►

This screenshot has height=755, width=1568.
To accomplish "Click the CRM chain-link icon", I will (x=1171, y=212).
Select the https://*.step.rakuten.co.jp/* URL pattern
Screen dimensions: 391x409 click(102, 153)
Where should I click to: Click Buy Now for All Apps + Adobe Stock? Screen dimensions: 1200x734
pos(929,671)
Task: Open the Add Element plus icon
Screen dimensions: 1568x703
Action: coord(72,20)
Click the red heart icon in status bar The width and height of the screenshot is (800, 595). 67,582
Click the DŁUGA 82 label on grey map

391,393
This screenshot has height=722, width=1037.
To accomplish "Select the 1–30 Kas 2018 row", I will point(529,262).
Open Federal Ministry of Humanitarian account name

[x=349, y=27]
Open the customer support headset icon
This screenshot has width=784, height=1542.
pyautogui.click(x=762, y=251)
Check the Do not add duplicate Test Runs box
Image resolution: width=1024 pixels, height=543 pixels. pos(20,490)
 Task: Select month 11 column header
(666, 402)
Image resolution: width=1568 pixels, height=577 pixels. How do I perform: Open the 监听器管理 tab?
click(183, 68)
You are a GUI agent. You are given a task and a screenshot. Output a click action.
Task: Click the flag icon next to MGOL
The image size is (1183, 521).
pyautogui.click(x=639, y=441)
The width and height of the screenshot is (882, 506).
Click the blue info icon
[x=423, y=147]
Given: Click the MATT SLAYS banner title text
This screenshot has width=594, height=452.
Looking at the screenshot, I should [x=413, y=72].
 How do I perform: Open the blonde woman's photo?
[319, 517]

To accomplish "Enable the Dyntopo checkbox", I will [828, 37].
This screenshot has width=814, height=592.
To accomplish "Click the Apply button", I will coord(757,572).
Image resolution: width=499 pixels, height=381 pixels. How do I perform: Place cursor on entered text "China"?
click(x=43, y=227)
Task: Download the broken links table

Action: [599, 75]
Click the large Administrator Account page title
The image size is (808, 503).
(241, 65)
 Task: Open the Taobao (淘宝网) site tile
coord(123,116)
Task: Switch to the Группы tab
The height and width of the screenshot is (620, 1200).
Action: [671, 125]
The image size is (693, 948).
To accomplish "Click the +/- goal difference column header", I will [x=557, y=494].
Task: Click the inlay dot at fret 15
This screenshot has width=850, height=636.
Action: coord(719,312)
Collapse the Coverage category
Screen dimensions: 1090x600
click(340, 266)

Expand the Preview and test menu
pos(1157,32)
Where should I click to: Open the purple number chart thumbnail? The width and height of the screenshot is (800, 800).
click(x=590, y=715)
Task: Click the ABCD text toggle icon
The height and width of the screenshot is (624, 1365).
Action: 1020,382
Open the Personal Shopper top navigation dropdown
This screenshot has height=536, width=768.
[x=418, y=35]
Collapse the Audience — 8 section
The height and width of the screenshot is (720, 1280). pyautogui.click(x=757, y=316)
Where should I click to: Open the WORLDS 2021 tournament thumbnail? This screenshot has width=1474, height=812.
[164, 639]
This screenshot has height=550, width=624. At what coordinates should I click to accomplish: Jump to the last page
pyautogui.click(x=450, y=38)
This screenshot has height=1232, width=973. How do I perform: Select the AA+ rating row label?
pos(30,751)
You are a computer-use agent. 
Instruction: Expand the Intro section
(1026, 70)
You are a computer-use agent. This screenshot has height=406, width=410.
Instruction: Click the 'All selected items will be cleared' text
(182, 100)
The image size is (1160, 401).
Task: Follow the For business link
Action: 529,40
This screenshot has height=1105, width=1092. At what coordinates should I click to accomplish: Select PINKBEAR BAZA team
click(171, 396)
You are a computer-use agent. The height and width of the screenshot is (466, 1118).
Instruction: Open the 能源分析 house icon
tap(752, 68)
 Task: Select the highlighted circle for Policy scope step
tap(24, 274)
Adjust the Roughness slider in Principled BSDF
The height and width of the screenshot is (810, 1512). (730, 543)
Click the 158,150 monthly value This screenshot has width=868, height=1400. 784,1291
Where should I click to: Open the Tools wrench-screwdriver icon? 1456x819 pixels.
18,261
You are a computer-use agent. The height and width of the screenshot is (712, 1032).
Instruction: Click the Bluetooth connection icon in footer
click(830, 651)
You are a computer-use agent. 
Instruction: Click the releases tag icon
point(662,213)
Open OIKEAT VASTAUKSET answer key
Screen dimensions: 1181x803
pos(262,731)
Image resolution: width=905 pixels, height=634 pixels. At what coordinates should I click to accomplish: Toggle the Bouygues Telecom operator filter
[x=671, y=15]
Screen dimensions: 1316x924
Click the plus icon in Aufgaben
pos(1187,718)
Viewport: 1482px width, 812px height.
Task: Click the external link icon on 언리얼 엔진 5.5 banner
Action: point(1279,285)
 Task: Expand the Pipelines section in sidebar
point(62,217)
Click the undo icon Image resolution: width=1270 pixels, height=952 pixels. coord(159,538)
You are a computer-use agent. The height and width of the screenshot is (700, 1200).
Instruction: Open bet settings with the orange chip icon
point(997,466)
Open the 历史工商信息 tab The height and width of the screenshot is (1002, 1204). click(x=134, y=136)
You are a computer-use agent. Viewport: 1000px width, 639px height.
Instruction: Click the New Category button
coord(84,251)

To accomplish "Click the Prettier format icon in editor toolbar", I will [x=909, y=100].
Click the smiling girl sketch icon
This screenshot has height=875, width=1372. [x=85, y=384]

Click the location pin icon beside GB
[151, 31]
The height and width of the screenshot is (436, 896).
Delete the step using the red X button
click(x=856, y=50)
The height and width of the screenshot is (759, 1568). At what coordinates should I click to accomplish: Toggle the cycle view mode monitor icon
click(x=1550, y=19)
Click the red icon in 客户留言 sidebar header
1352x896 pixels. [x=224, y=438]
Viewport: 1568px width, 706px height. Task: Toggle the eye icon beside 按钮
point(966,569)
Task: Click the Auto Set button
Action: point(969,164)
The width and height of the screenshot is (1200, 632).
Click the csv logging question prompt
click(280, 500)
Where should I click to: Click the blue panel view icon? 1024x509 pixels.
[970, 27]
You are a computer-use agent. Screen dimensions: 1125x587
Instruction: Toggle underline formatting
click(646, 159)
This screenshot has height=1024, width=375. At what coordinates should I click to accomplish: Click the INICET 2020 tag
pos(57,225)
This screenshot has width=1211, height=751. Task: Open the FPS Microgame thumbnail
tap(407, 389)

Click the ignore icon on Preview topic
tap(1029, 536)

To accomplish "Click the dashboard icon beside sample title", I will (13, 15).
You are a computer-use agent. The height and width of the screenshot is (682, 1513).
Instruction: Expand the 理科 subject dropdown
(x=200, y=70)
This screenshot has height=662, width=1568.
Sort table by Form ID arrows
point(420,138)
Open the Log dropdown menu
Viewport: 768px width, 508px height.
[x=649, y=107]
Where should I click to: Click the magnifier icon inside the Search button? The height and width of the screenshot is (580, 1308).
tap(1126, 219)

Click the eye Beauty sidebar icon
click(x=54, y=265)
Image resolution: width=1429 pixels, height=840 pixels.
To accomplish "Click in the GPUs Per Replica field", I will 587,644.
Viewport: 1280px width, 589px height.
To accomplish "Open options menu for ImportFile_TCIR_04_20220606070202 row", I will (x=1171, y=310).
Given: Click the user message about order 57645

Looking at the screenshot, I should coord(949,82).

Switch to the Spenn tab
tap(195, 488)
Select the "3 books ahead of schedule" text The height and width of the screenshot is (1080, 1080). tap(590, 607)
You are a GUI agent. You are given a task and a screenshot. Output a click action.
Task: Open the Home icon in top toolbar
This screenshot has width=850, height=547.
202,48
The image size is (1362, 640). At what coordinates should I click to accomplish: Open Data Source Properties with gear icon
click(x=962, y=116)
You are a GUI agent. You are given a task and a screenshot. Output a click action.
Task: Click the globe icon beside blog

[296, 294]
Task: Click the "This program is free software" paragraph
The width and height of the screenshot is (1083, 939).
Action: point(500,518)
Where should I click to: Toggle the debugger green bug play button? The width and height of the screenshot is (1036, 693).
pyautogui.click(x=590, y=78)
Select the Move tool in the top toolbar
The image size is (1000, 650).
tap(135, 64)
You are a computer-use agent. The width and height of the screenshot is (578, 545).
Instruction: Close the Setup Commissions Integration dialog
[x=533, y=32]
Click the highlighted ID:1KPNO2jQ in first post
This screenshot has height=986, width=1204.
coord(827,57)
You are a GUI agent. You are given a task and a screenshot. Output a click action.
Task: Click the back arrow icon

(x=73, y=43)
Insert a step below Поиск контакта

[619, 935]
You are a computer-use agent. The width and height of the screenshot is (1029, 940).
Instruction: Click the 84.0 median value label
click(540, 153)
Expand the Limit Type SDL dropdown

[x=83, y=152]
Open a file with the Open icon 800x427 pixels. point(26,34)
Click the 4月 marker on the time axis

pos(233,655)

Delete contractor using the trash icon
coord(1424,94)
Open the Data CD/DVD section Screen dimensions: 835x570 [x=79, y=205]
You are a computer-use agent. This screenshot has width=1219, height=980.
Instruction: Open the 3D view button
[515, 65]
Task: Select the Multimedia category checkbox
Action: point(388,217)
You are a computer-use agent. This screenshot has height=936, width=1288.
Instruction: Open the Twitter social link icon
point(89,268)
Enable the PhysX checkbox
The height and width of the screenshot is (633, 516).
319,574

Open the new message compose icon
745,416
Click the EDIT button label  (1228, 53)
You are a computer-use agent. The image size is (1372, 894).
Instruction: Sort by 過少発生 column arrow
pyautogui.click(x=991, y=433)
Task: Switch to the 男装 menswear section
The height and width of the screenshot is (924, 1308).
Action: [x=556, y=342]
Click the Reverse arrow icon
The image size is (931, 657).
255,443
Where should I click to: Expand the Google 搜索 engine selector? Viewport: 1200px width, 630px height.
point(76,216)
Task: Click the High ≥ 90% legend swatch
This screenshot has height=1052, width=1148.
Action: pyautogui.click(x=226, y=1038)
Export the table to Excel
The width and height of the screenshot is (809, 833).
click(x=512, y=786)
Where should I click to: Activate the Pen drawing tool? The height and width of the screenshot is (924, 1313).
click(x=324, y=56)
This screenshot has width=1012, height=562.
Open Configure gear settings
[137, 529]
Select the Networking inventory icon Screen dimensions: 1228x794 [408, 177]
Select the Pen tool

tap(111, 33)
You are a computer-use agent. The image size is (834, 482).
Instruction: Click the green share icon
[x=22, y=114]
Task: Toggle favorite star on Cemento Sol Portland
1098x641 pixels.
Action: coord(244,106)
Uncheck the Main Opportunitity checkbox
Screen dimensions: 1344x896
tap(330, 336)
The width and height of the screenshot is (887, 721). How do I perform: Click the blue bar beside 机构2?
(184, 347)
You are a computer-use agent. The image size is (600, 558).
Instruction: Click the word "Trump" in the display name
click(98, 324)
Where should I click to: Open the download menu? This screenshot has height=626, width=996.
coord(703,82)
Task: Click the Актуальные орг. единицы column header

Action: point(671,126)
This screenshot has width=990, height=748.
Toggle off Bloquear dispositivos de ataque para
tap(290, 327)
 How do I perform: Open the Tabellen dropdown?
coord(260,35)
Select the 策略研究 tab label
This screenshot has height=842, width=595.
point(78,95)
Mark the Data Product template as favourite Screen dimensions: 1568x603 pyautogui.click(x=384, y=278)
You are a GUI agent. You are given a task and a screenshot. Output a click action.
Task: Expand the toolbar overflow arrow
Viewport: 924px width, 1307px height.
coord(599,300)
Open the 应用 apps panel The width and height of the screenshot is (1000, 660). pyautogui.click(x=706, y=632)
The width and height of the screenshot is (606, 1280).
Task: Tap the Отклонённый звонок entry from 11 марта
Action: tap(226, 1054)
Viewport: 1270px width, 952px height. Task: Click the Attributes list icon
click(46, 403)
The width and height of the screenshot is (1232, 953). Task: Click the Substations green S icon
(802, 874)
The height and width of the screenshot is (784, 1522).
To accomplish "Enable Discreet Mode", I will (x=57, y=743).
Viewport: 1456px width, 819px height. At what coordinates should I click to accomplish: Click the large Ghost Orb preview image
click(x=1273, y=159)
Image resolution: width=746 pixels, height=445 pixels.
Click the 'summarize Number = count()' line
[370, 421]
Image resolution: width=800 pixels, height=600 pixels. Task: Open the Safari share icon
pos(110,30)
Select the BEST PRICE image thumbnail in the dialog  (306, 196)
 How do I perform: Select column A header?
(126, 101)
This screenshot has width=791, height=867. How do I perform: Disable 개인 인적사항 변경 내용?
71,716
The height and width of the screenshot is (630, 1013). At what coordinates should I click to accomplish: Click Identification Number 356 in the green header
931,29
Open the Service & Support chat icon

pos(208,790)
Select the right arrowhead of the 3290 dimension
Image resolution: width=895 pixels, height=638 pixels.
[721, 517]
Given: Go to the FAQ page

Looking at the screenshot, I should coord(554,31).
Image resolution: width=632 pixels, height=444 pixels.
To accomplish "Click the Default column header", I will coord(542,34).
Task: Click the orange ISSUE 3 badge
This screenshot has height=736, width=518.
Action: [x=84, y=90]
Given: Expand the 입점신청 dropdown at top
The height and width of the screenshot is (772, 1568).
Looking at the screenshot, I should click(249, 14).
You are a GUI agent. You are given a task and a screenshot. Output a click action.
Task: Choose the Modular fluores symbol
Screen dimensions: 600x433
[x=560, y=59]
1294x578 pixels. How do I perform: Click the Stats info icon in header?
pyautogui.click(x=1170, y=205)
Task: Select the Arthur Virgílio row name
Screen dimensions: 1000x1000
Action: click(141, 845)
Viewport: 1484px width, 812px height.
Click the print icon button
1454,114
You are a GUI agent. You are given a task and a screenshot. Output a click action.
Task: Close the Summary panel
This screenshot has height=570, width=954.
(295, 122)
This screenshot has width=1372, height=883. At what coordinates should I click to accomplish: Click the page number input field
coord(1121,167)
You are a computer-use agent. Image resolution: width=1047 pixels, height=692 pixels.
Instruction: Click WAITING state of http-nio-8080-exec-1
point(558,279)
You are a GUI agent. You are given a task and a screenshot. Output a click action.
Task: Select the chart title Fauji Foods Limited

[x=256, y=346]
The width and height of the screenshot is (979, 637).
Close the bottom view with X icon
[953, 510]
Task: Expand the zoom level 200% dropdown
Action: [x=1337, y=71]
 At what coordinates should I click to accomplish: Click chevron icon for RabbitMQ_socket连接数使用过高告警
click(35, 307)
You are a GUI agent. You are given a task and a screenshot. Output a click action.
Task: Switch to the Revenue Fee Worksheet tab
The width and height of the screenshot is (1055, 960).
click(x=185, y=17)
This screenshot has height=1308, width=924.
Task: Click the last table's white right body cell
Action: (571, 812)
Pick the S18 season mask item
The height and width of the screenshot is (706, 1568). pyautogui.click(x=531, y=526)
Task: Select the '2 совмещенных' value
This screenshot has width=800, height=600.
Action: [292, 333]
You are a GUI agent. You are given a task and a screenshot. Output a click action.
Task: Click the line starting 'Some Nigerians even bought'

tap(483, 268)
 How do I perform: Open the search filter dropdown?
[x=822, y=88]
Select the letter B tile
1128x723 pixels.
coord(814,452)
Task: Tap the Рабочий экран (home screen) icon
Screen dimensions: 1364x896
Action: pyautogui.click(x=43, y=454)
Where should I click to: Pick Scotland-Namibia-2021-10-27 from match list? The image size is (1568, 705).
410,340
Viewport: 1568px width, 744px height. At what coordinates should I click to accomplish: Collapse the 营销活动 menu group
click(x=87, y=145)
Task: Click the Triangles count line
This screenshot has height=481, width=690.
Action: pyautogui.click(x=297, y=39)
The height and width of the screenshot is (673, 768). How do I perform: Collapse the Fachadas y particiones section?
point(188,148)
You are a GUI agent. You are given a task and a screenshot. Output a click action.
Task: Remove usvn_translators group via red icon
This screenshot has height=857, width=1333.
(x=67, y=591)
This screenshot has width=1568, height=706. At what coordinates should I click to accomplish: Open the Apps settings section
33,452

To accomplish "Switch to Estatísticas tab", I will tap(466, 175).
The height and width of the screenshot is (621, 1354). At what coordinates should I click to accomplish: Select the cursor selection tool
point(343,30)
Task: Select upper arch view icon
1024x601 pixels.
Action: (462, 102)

◄

### What you are asked to do
Please copy the records above verbatim, starting at their first line and ending at the line containing "click(183, 68)", with both of those lines included.

### Problem solution
This screenshot has height=755, width=1568.
To accomplish "Click the CRM chain-link icon", I will (x=1171, y=212).
Select the https://*.step.rakuten.co.jp/* URL pattern
Screen dimensions: 391x409 click(102, 153)
Where should I click to: Click Buy Now for All Apps + Adobe Stock? Screen dimensions: 1200x734
pos(929,671)
Task: Open the Add Element plus icon
Screen dimensions: 1568x703
Action: coord(72,20)
Click the red heart icon in status bar The width and height of the screenshot is (800, 595). 67,582
Click the DŁUGA 82 label on grey map

391,393
This screenshot has height=722, width=1037.
To accomplish "Select the 1–30 Kas 2018 row", I will point(529,262).
Open Federal Ministry of Humanitarian account name

[x=349, y=27]
Open the customer support headset icon
This screenshot has width=784, height=1542.
pyautogui.click(x=762, y=251)
Check the Do not add duplicate Test Runs box
Image resolution: width=1024 pixels, height=543 pixels. pos(20,490)
 Task: Select month 11 column header
(666, 402)
Image resolution: width=1568 pixels, height=577 pixels. How do I perform: Open the 监听器管理 tab?
click(183, 68)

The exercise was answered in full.